The parents of the kid who is febrile, and has tonsils the size of his testicles and can't drink aren't going to buy your statement that, "strep doesn't need antibiotics."
The lawyers aren't going to care that the strains of a certain strep species cultured in a city thousands of miles away a decade ago didn't cause RHD "Because my client is sitting in front of you and HE did."
I don't feel it's as much an issue that one of your patients may go on to develop RHD (considering they could do so even with antibiotics), and you can't be faulted for failing to treat something that, at this point, is a 1 in 100,000 or greater occurrence - unless it's currently the standard of care to treat strep with antibiotics. Whether it's appropriate and EBM or not, if your prescribing practice deviates from the standard, they will have no difficulty finding experts willing to discuss your negligence.
I will never have the study in my hand that proves that my ER patients don't need antibiotics for their strep pharyngitis.
The parents of the kid who is febrile, and has tonsils the size of his testicles and can't drink aren't going to buy your statement that, "strep doesn't need antibiotics."
Whether it's appropriate and EBM or not, if your prescribing practice deviates from the standard, they will have no difficulty finding experts willing to discuss your negligence.
However keep in mind that you're probably more likely to be sued for SJS than for rheumatic fever given the relative rarity of both entities.
I'm just speculating here, but it seems unlikely to me that one could successfully sue for SJS unless the defendant gave a patient with a known allergy a contraindicated med.

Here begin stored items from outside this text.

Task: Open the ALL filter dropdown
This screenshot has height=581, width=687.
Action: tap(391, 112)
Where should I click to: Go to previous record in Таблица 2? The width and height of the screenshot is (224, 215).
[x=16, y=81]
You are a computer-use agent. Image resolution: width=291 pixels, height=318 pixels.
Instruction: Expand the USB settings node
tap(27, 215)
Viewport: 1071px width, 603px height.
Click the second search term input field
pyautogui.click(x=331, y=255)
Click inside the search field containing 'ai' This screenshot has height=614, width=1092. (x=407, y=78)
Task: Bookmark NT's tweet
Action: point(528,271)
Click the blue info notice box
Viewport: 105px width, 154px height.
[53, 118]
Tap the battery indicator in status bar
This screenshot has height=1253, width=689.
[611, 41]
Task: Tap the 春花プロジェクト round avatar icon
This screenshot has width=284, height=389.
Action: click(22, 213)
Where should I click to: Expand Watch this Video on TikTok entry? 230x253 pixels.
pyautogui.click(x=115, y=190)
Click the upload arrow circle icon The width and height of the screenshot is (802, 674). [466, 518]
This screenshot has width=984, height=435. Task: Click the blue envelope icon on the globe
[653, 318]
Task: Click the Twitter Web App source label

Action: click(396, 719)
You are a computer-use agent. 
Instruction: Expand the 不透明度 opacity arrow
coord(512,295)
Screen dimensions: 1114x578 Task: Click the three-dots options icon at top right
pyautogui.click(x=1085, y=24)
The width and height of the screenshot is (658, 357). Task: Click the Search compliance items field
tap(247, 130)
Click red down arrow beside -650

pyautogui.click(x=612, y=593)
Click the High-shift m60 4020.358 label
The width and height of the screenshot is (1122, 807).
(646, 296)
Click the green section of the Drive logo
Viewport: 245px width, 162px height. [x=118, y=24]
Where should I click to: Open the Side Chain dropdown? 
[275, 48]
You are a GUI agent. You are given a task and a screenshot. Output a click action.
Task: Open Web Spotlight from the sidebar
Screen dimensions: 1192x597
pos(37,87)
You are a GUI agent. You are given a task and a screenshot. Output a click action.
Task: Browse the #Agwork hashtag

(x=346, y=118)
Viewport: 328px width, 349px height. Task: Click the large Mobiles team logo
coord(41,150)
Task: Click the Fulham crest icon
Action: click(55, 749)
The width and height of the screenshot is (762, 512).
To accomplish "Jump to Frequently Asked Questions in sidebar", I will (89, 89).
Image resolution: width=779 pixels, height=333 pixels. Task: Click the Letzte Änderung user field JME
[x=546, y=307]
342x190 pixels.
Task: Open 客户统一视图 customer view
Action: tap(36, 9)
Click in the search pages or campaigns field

I'm just speculating here, but it seems unlikely to me that one could successfully sue for SJS unless the defendant gave a patient with a known allergy a contraindicated med.
One of the things that Hoffman was rambling on about in the recent EMA was his frustration with the definition/clinical significance of "Serious Bacterial Illness" in children, as well as the zealotry with which we pursue UTIs in our well-appearing fever without a source infant patients. I think he made a statement to the effect of "where are all the infants sick with pyelonephritis from their missed UTIs if this is such a big deal".
My little literature search turned up a few articles in Pediatrics saying that prophylactic antibiotics in children with recurrent UTIs doesn't prevent renal cortical scarring, and that early antibiotic administration for children with pyelonephritis doesn't prevent renal cortical scarring, and a bunch of articles discussing the false positive rates of urine dip and micro - but I couldn't find much about the natural history of pediatric UTI, since I presume there isn't a randomized controlled trial in which UTIs were left untreated and followed.
So, I guess my question, is there any evidence our there that it's a reasonable strategy not to aggressively cath/bag every well-appearing febrile infant (greater than, say, 3 months of age)?
Here's a literature review on why we should care.
Here's a CHOP study looking at presence of UTI in younger febrile children presenting to the ED.
And two articles on finding UTIs in the presence of RSV here and here . Note the in the presence of RSV serious bacterial infection, including meningitis appears to be less likely.
Another review suggesting UA be checked in fever without source.
And yet another review noting that UA is recommended in febrile children under 36 months.
Prevalence of SBI and UTI in febrile childen with non RSV 'clinical' bronchiolitis.
Australian study documenting presence of UTI in febrile children 3-36 months. Estimated around 5%.